■ About this exercise:
Return only the lines running from the top of the entries to the line with "Given: Open Safari bookmarks", inclusive, exactly as written.

■ Dataset:
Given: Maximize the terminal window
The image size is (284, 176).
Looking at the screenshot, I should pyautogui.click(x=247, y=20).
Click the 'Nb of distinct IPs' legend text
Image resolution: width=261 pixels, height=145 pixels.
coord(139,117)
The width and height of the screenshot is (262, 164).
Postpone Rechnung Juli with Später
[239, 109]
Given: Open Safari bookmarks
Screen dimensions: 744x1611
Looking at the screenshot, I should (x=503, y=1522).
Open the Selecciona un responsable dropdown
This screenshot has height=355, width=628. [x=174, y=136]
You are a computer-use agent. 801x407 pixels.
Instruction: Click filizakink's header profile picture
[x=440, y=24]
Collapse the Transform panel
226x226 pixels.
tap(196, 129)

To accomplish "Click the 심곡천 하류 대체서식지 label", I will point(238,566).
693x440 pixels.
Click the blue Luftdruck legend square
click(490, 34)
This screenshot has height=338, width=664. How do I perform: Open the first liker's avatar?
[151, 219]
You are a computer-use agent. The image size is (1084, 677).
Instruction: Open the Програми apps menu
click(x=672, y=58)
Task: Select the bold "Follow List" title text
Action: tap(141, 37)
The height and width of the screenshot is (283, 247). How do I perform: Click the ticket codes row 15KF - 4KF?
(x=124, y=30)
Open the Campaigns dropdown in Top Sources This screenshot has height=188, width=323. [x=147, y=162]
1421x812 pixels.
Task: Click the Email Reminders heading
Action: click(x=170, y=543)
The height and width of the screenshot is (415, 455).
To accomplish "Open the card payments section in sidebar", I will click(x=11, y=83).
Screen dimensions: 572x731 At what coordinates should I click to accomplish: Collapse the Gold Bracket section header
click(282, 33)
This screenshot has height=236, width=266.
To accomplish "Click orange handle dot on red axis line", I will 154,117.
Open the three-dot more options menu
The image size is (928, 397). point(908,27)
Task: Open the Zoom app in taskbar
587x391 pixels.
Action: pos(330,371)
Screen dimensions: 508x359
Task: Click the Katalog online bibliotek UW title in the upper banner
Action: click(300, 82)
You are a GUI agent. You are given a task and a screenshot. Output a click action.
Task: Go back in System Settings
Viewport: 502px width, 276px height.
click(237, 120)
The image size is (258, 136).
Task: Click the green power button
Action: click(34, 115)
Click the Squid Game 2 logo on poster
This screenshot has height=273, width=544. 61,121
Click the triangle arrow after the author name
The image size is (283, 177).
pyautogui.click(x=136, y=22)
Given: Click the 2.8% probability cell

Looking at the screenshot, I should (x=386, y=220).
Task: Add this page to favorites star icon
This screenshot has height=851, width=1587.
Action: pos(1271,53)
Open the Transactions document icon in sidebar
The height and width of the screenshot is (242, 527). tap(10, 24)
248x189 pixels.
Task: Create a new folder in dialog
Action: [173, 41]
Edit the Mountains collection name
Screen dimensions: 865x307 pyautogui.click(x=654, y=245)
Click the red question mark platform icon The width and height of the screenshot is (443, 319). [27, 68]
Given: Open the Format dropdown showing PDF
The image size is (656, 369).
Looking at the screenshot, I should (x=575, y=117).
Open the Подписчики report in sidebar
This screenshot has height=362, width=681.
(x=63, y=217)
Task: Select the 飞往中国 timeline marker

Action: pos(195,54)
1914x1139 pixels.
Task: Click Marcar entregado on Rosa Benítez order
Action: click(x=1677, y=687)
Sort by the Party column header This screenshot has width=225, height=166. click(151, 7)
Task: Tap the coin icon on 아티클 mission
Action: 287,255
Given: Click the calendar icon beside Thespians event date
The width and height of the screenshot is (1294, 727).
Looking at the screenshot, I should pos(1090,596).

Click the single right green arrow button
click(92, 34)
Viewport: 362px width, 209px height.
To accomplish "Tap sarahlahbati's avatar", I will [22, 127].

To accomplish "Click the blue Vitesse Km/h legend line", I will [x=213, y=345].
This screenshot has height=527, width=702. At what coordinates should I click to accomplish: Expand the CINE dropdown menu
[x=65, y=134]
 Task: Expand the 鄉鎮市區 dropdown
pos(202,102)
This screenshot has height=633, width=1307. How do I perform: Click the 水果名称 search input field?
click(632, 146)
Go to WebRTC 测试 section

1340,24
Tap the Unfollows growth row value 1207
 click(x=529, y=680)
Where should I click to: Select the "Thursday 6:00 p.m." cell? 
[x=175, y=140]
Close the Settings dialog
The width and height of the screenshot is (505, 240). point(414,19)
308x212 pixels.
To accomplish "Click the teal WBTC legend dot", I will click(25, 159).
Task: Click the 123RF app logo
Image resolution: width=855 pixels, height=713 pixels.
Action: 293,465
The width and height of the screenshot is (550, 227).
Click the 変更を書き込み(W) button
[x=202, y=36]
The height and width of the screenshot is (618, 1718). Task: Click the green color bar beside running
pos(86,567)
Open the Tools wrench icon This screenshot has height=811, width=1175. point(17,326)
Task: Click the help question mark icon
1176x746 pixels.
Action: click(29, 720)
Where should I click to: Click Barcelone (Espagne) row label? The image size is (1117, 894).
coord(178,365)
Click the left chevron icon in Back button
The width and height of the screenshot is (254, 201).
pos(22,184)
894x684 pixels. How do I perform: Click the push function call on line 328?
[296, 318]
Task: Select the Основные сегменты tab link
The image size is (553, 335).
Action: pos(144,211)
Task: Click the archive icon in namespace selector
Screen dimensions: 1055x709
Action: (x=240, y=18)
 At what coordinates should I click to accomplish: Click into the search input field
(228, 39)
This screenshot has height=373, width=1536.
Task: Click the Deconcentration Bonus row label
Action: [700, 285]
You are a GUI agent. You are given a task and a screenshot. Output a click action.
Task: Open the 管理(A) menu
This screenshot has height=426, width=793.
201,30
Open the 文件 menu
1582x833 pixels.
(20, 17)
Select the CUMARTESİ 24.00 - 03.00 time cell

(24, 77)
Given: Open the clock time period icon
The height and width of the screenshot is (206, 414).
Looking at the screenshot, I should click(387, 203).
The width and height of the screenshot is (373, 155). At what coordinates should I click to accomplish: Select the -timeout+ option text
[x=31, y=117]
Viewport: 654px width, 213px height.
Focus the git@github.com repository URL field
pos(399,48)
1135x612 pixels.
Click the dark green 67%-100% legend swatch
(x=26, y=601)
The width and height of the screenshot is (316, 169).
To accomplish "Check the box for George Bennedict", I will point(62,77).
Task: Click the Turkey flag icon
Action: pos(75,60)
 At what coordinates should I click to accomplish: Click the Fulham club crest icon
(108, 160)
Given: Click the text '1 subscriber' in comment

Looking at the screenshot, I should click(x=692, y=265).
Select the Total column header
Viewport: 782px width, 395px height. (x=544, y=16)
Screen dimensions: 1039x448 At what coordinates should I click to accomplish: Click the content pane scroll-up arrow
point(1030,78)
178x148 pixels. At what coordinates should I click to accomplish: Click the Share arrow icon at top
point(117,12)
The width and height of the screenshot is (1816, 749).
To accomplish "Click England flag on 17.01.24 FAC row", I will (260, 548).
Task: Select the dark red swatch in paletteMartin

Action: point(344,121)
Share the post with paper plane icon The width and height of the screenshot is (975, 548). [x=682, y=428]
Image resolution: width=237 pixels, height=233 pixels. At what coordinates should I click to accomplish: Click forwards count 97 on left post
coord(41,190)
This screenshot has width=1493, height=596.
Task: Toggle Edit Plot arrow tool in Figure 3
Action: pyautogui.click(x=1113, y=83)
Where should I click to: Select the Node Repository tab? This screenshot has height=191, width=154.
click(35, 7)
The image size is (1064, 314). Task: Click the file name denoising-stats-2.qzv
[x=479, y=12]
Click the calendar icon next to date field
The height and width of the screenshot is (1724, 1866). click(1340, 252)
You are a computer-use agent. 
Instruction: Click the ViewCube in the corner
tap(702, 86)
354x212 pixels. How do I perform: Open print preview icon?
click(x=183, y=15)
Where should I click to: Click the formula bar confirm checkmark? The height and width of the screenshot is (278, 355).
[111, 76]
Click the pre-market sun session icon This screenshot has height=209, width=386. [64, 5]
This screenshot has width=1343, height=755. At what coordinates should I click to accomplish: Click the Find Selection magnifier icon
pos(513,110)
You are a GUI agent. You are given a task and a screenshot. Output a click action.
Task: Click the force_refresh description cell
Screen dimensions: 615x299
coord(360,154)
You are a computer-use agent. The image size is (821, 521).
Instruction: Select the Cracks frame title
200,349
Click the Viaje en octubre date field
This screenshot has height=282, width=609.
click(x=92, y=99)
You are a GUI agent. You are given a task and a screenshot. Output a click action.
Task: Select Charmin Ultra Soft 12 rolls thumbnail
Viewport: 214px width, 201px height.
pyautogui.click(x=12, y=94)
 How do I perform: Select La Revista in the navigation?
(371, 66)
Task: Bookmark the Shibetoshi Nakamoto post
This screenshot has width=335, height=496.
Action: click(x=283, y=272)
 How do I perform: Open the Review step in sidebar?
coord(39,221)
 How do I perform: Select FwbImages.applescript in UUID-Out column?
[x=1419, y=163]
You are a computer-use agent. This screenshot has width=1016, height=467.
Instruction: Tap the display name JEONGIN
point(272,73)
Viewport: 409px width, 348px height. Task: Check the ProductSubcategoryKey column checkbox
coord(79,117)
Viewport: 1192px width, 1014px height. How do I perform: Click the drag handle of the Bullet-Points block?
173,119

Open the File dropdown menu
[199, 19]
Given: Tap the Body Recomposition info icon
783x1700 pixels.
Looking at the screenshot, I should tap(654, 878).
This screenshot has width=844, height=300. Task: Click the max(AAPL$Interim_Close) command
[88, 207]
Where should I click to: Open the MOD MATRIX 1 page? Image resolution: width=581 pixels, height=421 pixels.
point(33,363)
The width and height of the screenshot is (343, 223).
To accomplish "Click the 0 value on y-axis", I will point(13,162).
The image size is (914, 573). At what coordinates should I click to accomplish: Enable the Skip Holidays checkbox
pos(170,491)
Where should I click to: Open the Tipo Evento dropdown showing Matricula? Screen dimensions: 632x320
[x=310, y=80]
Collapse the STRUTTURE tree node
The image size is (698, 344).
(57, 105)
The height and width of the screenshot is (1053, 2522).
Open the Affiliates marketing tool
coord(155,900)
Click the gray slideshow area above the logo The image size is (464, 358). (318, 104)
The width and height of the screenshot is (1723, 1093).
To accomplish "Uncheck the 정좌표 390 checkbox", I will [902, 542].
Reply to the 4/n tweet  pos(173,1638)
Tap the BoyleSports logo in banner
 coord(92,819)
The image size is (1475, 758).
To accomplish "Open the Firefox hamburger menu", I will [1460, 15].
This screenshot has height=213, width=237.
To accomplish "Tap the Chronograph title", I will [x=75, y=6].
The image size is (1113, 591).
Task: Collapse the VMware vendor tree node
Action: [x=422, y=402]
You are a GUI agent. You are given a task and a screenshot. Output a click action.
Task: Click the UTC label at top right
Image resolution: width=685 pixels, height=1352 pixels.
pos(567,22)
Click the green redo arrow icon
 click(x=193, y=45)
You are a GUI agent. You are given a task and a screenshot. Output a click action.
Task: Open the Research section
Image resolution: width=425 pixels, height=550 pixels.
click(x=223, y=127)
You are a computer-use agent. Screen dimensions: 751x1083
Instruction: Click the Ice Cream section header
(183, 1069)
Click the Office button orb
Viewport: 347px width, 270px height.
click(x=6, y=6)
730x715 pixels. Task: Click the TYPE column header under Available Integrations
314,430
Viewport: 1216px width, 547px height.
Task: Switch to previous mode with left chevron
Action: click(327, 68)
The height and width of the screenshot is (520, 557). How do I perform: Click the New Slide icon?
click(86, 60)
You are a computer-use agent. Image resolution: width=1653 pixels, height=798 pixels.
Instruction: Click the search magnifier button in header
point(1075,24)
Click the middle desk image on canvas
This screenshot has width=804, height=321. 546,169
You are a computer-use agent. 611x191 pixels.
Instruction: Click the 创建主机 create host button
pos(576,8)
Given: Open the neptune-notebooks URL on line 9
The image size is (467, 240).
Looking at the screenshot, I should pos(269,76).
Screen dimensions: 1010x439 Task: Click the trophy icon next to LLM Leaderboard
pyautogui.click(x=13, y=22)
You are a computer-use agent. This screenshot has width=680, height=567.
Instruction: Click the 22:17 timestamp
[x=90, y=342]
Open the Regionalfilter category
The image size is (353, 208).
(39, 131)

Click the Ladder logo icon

■ Response to the task:
Given: Maximize the terminal window
The image size is (284, 176).
Looking at the screenshot, I should pyautogui.click(x=247, y=20).
Click the 'Nb of distinct IPs' legend text
Image resolution: width=261 pixels, height=145 pixels.
coord(139,117)
The width and height of the screenshot is (262, 164).
Postpone Rechnung Juli with Später
[239, 109]
Given: Open Safari bookmarks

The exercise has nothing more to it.